# Uncertainty in KRACH probability estmates (thread drift)

Posted by jtwcornell91

**Uncertainty in KRACH probability estmates (thread drift)**

**Posted by: jtwcornell91**(Moderator)

**Date:**February 26, 2020 08:13AM

jtwcornell91

KGR11

Here's an example of the issue with using KRACH to predict final pairwise:

Cornell (KRACH Rating: 526) is playing St Lawrence (KRACH Rating: 11) in a few weeks. My understanding is that the ratings can be used to come up with a pseudo-record between the two teams (Cornell with 526 wins, St Lawrence with 11). The Monte Carlo simulation uses this record to determine how often Cornell wins. In this case, the model predicts they win 98% of the time.

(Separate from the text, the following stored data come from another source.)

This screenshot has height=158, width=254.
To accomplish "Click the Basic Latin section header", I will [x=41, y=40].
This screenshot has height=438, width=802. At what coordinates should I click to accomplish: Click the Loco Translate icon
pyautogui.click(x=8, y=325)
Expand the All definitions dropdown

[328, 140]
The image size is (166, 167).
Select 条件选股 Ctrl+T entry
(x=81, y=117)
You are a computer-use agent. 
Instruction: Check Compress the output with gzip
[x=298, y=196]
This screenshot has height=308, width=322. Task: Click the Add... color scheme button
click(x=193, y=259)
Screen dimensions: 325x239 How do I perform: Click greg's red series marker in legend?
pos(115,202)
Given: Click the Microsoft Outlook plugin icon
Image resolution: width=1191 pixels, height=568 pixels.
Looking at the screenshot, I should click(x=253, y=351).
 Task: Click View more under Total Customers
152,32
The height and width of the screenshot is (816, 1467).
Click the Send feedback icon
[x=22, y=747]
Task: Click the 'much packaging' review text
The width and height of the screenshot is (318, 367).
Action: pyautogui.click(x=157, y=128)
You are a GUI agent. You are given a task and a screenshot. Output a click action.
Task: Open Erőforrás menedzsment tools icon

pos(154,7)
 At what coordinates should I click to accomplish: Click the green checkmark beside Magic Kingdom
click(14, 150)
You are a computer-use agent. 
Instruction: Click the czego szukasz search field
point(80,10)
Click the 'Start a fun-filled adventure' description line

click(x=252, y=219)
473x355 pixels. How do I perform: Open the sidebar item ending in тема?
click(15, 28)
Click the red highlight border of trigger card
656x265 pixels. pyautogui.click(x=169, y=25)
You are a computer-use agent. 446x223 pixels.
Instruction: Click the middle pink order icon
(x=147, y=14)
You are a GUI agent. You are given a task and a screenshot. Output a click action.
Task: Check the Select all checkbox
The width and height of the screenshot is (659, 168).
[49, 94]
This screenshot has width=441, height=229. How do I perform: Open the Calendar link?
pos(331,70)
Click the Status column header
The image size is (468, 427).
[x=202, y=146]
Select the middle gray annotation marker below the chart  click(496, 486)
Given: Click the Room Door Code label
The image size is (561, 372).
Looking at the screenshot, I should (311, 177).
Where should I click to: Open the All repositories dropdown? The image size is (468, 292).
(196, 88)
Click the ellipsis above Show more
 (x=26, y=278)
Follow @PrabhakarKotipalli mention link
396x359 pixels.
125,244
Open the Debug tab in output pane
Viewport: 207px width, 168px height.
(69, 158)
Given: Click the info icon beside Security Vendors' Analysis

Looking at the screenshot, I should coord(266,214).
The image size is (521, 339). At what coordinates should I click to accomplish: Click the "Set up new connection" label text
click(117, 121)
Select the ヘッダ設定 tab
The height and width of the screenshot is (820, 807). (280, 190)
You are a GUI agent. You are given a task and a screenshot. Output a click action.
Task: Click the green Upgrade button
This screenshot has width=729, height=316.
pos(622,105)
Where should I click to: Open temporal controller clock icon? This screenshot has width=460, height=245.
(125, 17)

jfeath's regression analysis from 2 years ago shows that a team with a KRACH winning percentage of 100% theoretically wins about 83.4% of the time, 14.5% lower than what KRACH states for the Cornell-St Lawrence game.

I think it makes sense for 83.4% to be an upper bound on winning percentage. Any goalie can have an incredible/incredibly bad day. Also, the fact that there are ties in hockey means that the winning percentage should be more weighted to 50% than a sport where you can't have ties.

Ideally, jfeath's regression analysis would be an in-between step in the Pairwise probability matrix to convert the KRACH winning percentages (which show what happened to date) to predictive winning percentages.

Even if the Bradley-Terry model is "correct" (whatever that means) there are two potential problems with using KRACH to predict the outcome of a mismatch:

One, KRACH is a maximum-likelihood estimate of a team's Bradley-Terry strength, whereas any estimate of the Bradley-Terry parameters based on a finite amount of data has some uncertainty in it. Ordinarily that's not such a big deal for assigning probabilities to the outcome of one game: the ratio of Cornell's strength to Clarkson's might be higher or lower than our best guess, but that means we might have over- or under-estimated it, and so the uncertainty probably washes out. But when the best guess is something like 50-to-1, that uncertainty can make a big difference in a more careful estimate of the probabilities. As an oversimplified version, suppose the "correct" odds might be 100-to-1 or 25-to-1, but we don't know which. Then the probability of an upset would be the average of 1.0% and 3.8%, which is 2.4% or about 40-to-1 against, not 50-to-1. I.e., the uncertainty naturally biases our expectation of the true probability away from the extremes, because having maybe somewhat overestimated the magnitude of the upset is a bigger effect than having maybe somewhat underestimated it. This is the issue we addressed in this paper, with a specific example discussed on this forum of the Cornell-Quinnipiac quarterfinal series from a few years back: [dx.doi.org] [arxiv.org]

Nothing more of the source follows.